On July 29, 1958 under President Dwight D. Eisenhower, US Congress created NASA, the National Aeronautics and Space Administration, according to The History Channel. NASA said their vision was: “To reach for new heights and reveal the unknown so that what we do and learn will benefit all humankind.”
In October 1957, the Soviet Union launched Sputnik I, which was the world’s first artificial satellite and weighed about 183.9 pounds. It took 98 minutes to orbit Earth, according to NASA.
What would become known as ”The Space Race” was officially on.
In December, according to The History Channel, the US tried to launch a satellite of their own called Vanguard, but it exploded and never flew into orbit.
By January 1958, however, the US successfully launched satellite Explorer I and a few months later, NASA was born.
NASA replaced the National Advisory Committee on Aeronautics (NACA), which was put into place in 1916 as a “civilian government” organization performing research into aviation.

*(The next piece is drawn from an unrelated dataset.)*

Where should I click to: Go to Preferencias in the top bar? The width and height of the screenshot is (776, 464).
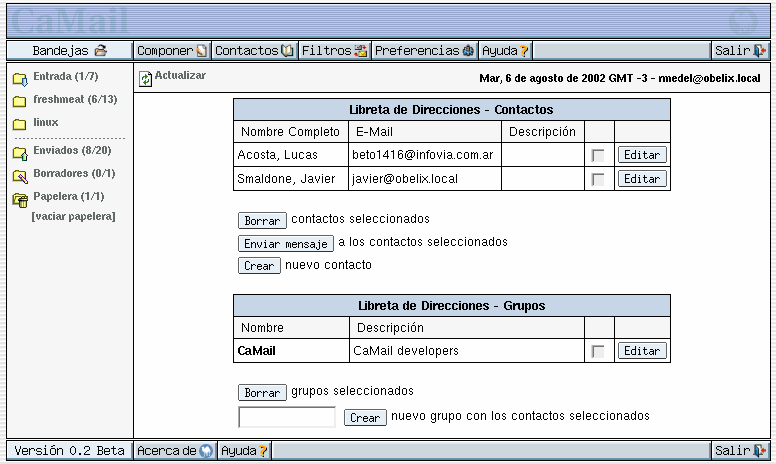tap(424, 51)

What did incorporating NACA entail?
“its 8,000 employees, an annual budget of $100 million, three major research laboratories-Langley Aeronautical Laboratory, Ames Aeronautical Laboratory, and Lewis Flight Propulsion Laboratory-and two smaller test facilities.”
Though the bill was passed in July 1958, NASA began its official operations in October 1958.
NASA would go on to:
- Explore Earth’s moon with Apollo.
- Send robotic missions to various planets.
- Create a space shuttle to take astronauts to and from space.
- Make a space station, now known as the International Space Station.
Will establishing human settlements on mars be next?